** TO DO **
Gather every line in the records below that contains the word "spray".

** MATERIAL PROVIDED **
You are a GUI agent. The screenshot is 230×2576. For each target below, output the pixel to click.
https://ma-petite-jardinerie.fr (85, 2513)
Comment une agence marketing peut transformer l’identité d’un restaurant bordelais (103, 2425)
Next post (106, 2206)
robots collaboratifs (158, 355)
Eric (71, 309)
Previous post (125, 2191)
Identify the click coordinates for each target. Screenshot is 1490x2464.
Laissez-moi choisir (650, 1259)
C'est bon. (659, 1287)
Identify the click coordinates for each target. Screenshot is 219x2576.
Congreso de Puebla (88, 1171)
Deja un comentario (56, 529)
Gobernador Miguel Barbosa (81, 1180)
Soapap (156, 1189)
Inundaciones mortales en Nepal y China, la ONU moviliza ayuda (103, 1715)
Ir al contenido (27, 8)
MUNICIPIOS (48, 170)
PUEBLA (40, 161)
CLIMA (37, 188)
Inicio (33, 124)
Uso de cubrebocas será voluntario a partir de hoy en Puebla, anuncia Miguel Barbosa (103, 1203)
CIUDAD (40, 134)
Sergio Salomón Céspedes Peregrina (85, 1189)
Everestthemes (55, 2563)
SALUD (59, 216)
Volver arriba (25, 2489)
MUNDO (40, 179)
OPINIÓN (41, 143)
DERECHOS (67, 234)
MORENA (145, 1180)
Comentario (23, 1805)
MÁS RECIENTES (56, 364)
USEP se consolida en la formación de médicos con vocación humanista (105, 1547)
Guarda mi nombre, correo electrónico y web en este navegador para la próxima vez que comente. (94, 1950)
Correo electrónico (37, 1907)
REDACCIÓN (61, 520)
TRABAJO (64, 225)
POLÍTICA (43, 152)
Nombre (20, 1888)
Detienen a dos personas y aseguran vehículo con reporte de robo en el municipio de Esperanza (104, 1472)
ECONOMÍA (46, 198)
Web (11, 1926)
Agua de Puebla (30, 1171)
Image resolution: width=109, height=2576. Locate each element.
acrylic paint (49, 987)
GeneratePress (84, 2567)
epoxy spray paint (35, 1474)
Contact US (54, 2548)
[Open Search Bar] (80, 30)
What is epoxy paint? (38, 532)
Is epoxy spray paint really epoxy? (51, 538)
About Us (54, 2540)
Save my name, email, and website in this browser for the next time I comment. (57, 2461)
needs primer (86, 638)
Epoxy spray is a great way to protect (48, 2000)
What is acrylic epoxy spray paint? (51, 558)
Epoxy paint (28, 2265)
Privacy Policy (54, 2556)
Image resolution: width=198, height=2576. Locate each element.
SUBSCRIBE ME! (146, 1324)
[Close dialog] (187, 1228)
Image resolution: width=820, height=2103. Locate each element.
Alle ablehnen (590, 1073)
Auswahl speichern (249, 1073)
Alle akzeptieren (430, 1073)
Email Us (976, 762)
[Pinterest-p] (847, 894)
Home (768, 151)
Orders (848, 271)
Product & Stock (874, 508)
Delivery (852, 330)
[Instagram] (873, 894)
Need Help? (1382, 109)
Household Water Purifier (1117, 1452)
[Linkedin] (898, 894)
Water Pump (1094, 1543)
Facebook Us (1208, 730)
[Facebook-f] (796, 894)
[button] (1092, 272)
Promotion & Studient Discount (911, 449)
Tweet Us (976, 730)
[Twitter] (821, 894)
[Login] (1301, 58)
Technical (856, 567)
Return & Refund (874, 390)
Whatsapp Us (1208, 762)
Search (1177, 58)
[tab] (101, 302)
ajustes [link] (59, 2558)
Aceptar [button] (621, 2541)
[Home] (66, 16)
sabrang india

** WRITTEN RESPONSE **
epoxy spray paint (35, 1474)
Is epoxy spray paint really epoxy? (51, 538)
Epoxy spray is a great way to protect (48, 2000)
What is acrylic epoxy spray paint? (51, 558)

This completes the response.